PEARL HARBOR, Hawaii -- Respect for the USS Greene-ville's commanding officer may have stopped the crew from voicing misgivings about his orders the day the submarine crashed into a Japanese fishing boat, a Navy admiral testified.
Cmdr. Scott Waddle was widely respected by the Greeneville crew that had a track record of success, and the crew had come to trust the captain's hands-on approach, said Rear Adm. Charles Griffiths Jr.
But the submarine's second-in-command was quietly concerned the Greeneville was preparing too swiftly for an emergency surfacing drill before it struck and sank the Ehime Maru on Feb. 9, said Griffiths, who headed a preliminary investigation into the collision.
Lt. Cmdr. Gerald Pfeifer's silence apparently was not due to intimidation, Griffiths said Tuesday at a Navy court of inquiry into the collision nine miles south of Diamond Head.
"This was not a command where people were shot when they brought things to the commanding officer," Griffiths said. "It's more a respect for his abilities and, 'If he says that's the way, well that's OK for me."'
Waddle's authority also was respected from above. A higher-ranking Navy official who was leading 16 civilian guests on a tour of the submarine that day was aware the excursion's schedule might be rushed but did not intervene.
Capt. Robert Brandhuber, chief of staff of the U.S. Pacific Fleet's submarine force, should have "had a sense that corners were being cut" during preparations for the surfacing drill that led to the collision, Griffiths said.

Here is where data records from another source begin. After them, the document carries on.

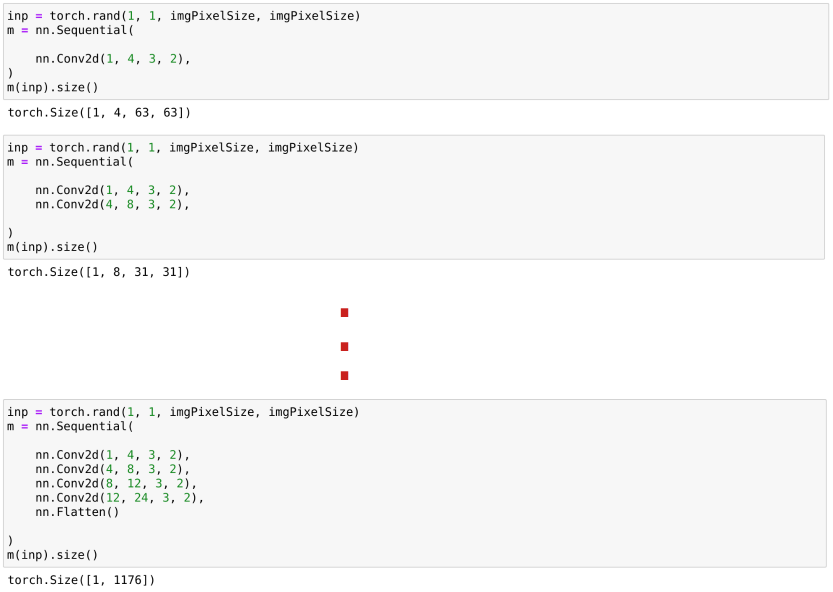Image resolution: width=833 pixels, height=592 pixels.
Task: Click the bottom red square
Action: click(x=344, y=376)
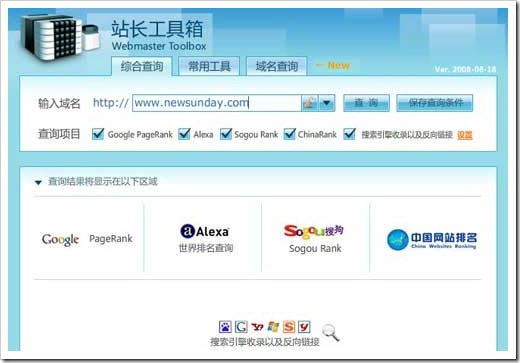Click the magnifying glass search icon
The image size is (520, 363).
pos(331,332)
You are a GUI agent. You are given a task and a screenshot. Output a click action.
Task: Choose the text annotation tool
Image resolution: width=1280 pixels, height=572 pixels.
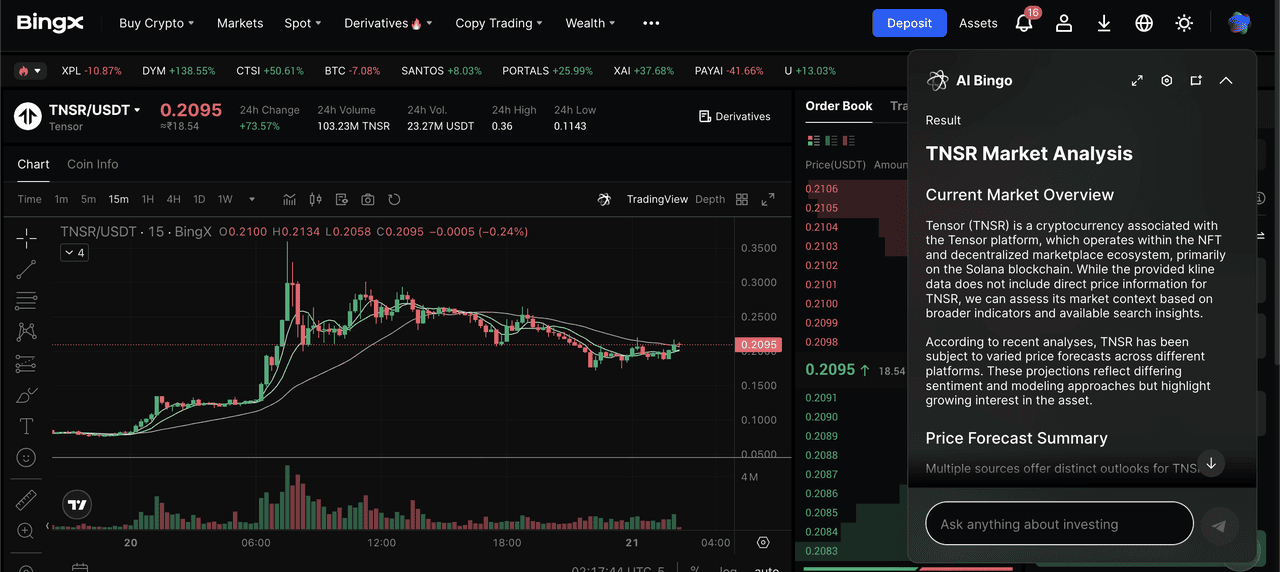click(x=27, y=427)
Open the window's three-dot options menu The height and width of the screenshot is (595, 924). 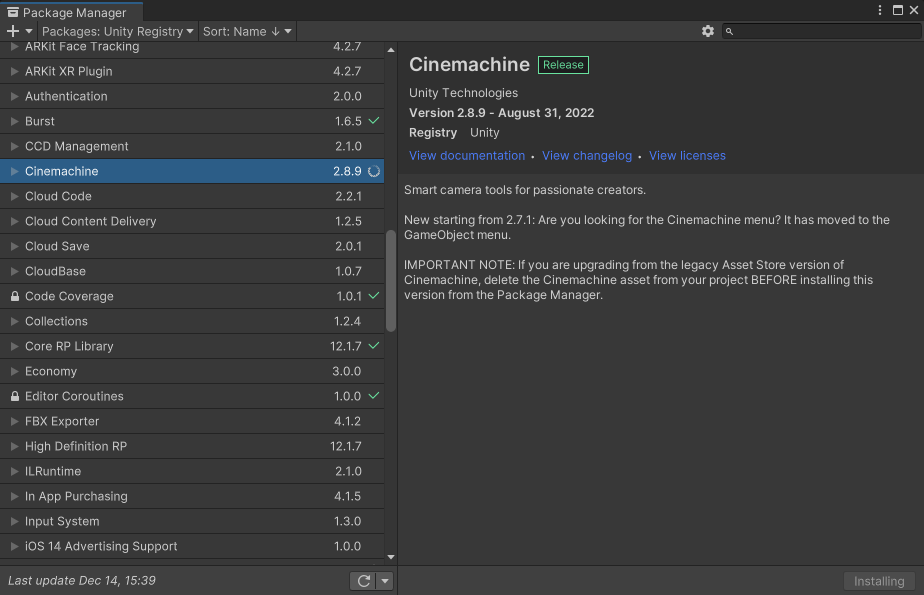pyautogui.click(x=880, y=10)
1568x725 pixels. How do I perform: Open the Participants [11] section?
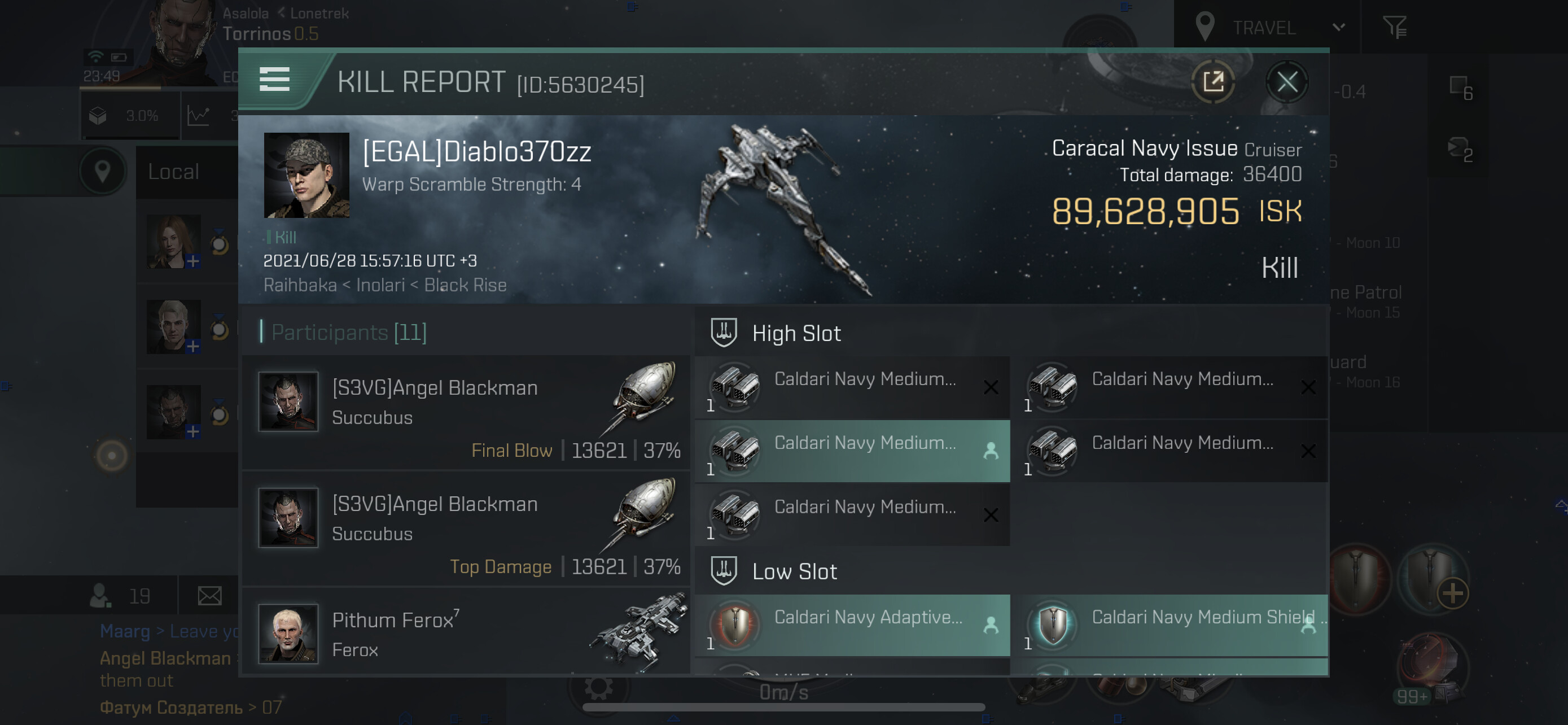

He said Brandhuber believed things were going "too quick for the complexity of the evolutions and their importance," but he didn't say anything because he felt his concerns were not serious enough to bring to the captain's attention.
On the other hand, Griffiths said it was Pfeifer's "duty to bring up concerns he has with the way the ship's operating. I don't know why he didn't bring them up."
Waddle's civilian attorney, Charles Gittins, said Wednesday that much of Griffiths' testimony has been "based on incomplete and erroneous data."
Gittins also criticized Griffiths for "his failure personally to interview the witnesses whose secondhand statements he bases his opinions upon."